25:監視する二人

「ちょっと、ほら、見た今の! 何よアレーっ! 先公のくせに生徒の前でタバコくわえていいと思ってんの、ていうかくっつきすぎだっつのよゴルァ離れろ陰険男ーッ!」

「ちょっと、ま、落ち着いて、押さないでくれ佳乃ちゃ……ぎゃあ!」

 右手に双眼鏡、左手には傍らにいる男子の首根っこを力一杯掴んで揺さぶりながら、佳乃は誰もいない3年棟の廊下窓際で絶叫した。揺さぶられた勢いで3階の窓から身を乗り出す羽目になった男子生徒は、窓枠に両手をかけ必死の形相で此岸に留まろうとしていた。
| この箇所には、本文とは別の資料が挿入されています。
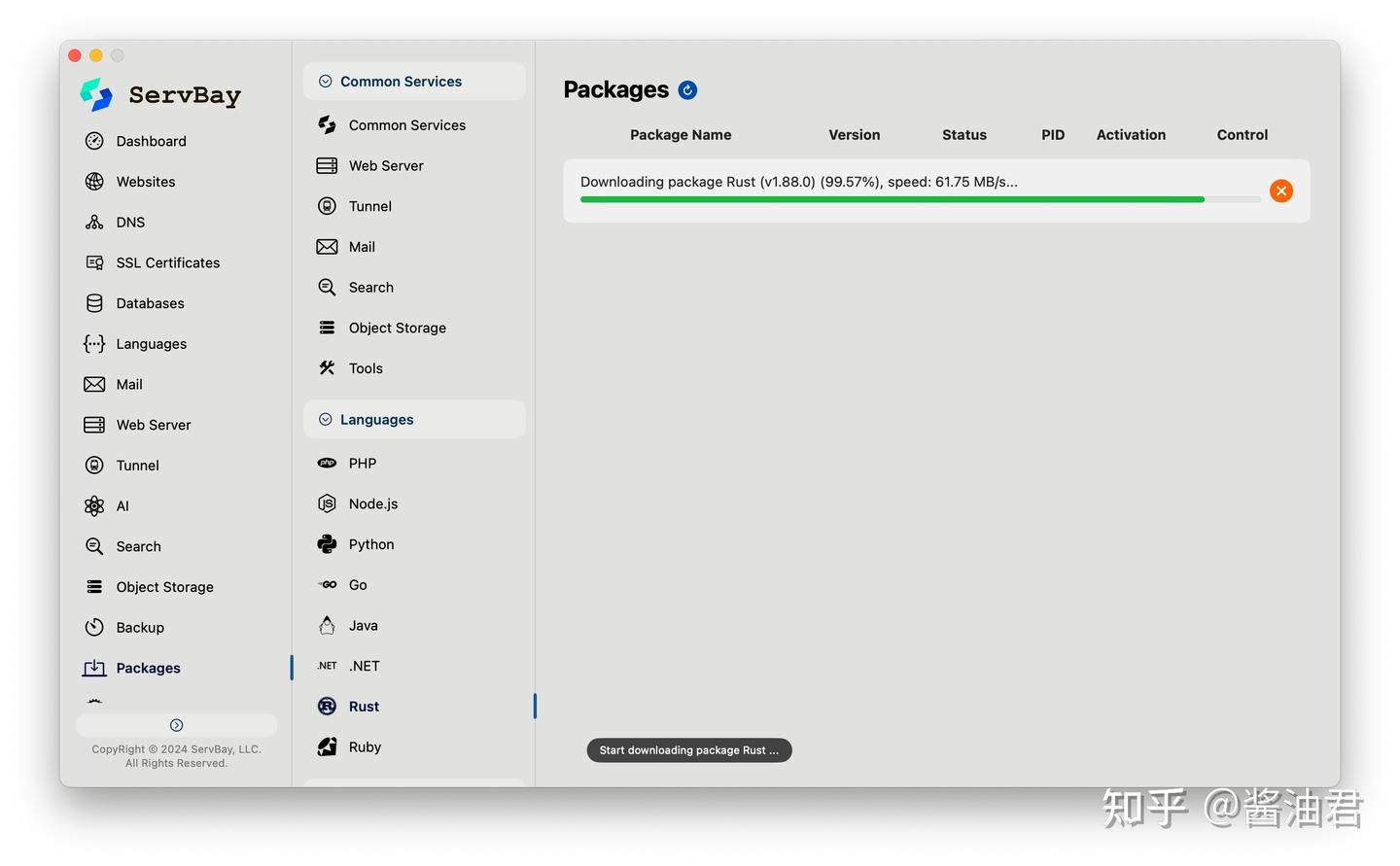Select the DNS icon in sidebar
The image size is (1400, 866).
[94, 223]
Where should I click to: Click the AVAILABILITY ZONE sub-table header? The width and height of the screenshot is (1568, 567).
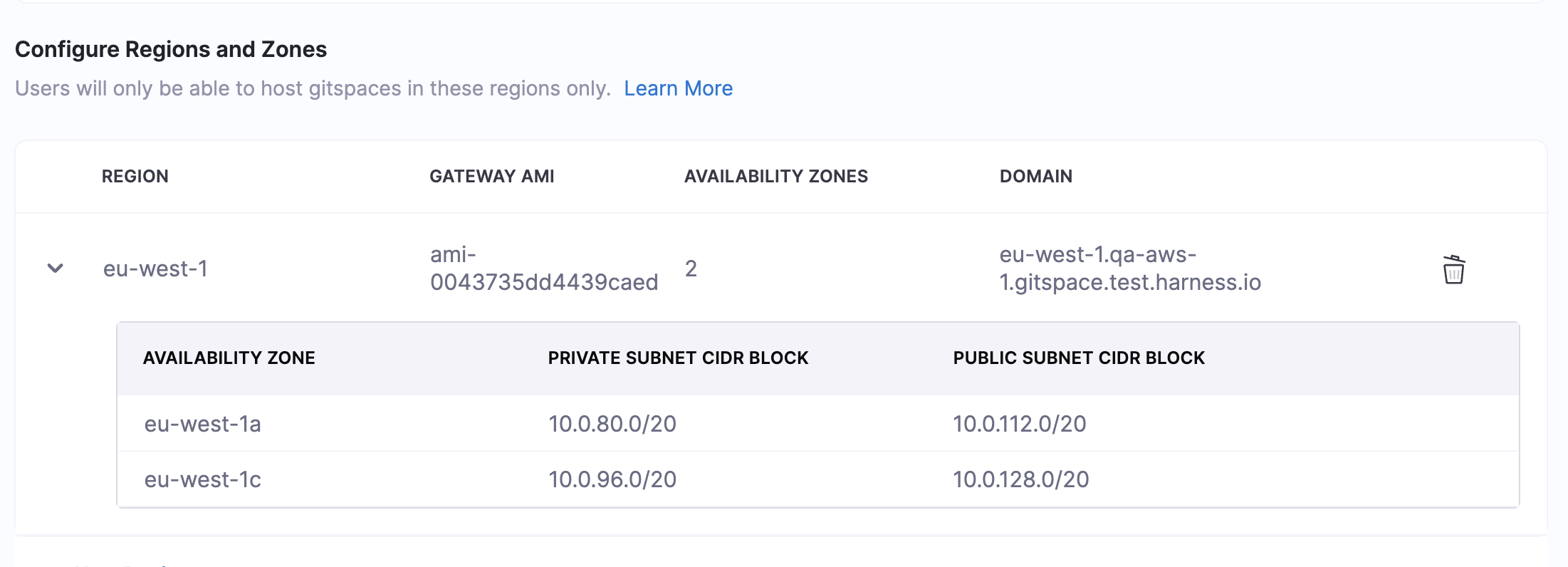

 双眼鏡から目を離して、佳乃は血走った目でぐるりと振り向いた。

「落ちつけですって、よくも言えるわね福原くん! 花乃があんなのに誑かされてもいいわけ!」


 花乃と英秋の和解が成立しようがしまいが、佳乃にとってはもはや非常事態もいいところだった。教師に恋をする花乃――それだけでも救いようのない状況だというのに、相手を確かめてみれば、あの教育者の片隅にもおけないような不良教師だという。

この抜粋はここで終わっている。